Fiquei surpreso quando o Magro Lima veio me falar de Knut Hamsun. Ninguém mais fala de Knut Hamsun. O Magro sim, porque é lido e possui uma memória com mais capacidade do que aquele pen drive com não sei quantos terabytes. O Magro, que é uma estrela da Rádio Atlântida, se lembra de tudo e com pormenores, o que me produz imensa inveja, porque meu cérebro só pega à manivela, às vezes as informações estão guardadas em escaninhos longínquos, para chegar até eles levo horas.

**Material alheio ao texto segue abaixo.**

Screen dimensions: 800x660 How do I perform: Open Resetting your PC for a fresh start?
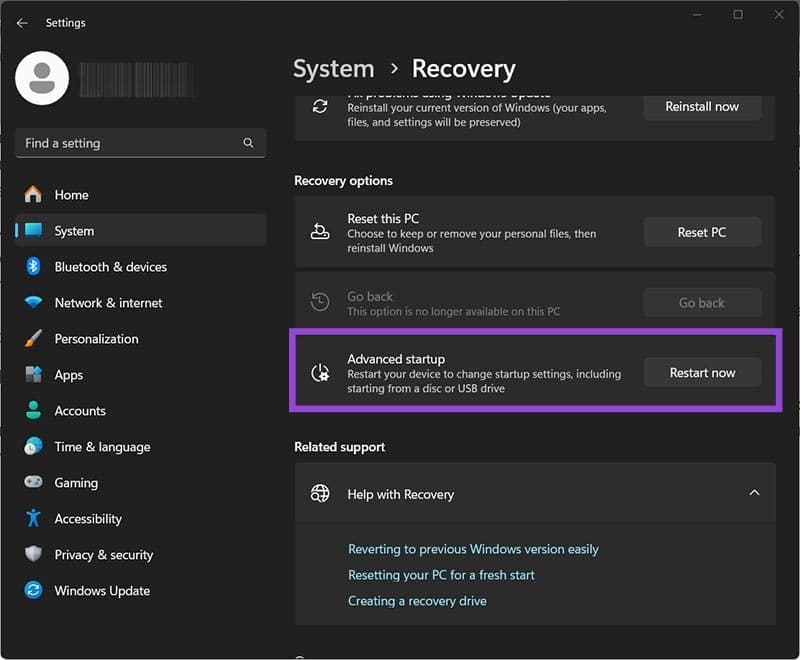[441, 575]

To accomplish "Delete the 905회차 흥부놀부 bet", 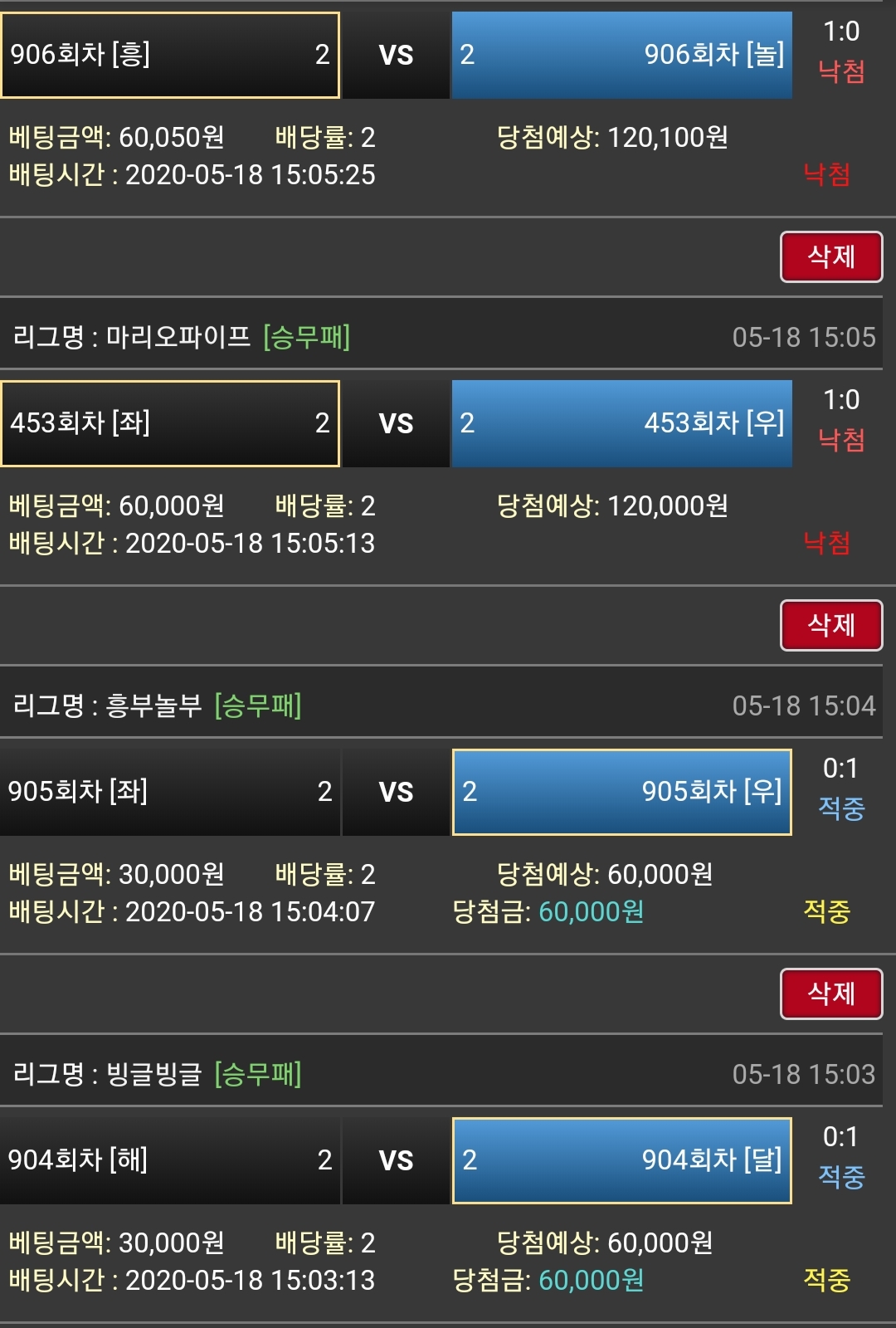I will click(830, 994).
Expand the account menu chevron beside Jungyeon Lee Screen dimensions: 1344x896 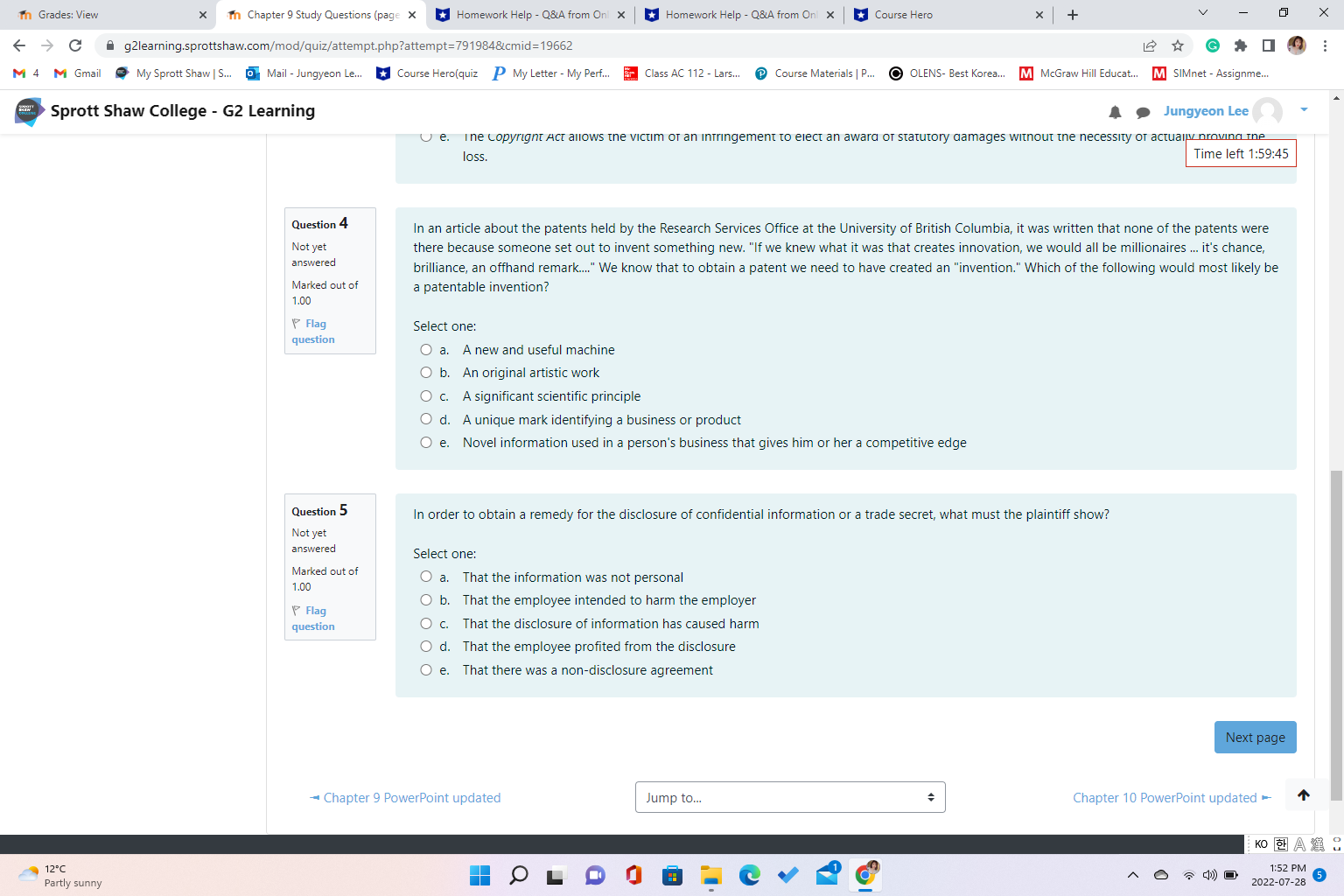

Foi o caso de Knut Hamsun. Primeiro, fiquei admirado:
– Tu leste Knut Hamsun!
Não são muitos os brasileiros que o leram, embora ele seja um dos maiores escritores da Noruega de todos os tempos, emulando com Ibsen. Conheci Hamsun por volta dos 12 anos de idade. Minha mãe tinha na estante uma maravilhosa coleção de livros dos Prêmios Nobel de Literatura, que havia ganho de presente do meu pai. Eram volumes alentados, encadernados em couro branco, com ilustrações de Pablo Picasso, um luxo. É óbvio que li todos, e um dos que mais gostei foi Fome, de Hamsun.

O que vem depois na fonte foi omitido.